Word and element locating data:
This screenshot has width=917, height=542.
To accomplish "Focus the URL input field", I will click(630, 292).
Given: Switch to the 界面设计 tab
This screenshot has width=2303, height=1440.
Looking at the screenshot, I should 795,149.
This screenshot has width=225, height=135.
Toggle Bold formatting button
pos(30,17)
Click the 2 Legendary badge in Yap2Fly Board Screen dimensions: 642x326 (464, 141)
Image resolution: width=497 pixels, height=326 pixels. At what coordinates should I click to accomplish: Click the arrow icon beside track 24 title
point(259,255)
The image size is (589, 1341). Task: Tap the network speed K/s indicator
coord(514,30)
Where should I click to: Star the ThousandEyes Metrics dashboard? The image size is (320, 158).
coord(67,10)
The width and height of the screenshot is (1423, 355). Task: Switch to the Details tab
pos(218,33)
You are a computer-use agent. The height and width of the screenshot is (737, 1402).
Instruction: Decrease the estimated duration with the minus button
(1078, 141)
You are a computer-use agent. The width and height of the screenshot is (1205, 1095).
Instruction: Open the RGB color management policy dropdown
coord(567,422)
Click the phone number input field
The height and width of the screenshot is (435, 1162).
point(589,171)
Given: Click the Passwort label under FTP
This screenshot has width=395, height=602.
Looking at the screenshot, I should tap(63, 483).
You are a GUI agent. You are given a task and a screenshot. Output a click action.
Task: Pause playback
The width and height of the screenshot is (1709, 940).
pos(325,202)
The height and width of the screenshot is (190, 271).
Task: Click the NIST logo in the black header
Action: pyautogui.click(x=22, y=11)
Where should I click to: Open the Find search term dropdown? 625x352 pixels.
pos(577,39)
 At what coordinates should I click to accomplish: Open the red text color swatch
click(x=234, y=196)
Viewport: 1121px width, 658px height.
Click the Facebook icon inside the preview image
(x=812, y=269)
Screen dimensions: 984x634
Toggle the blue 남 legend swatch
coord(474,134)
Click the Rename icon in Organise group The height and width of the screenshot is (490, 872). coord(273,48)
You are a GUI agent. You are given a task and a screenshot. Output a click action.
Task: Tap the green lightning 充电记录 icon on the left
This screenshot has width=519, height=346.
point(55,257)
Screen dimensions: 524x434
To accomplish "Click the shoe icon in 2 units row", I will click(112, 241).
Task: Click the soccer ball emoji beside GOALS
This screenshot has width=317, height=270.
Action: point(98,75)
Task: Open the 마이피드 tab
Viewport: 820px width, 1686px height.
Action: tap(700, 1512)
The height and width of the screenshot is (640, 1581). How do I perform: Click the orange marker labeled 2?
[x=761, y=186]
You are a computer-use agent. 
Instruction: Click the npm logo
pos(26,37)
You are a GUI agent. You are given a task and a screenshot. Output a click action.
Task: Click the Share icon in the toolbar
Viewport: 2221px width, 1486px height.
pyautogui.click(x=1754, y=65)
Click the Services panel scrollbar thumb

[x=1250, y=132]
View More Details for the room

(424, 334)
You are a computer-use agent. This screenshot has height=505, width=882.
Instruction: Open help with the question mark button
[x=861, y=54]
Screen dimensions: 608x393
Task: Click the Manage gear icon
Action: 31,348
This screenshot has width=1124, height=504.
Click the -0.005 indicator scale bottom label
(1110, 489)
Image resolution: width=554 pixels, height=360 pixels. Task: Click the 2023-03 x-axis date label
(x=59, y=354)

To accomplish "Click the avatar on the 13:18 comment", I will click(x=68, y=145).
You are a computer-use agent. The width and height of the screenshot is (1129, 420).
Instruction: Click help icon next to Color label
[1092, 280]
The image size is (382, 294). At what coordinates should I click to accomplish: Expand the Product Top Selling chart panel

= STATED TASK =
Repeat word for word the entries starting at the line that contains "The width and height of the screenshot is (1423, 355)." and stopping after the line that contains "coord(567,422)".

= RESPONSE TO THE EXERCISE =
The width and height of the screenshot is (1423, 355). Task: Switch to the Details tab
pos(218,33)
You are a computer-use agent. The height and width of the screenshot is (737, 1402).
Instruction: Decrease the estimated duration with the minus button
(1078, 141)
You are a computer-use agent. The width and height of the screenshot is (1205, 1095).
Instruction: Open the RGB color management policy dropdown
coord(567,422)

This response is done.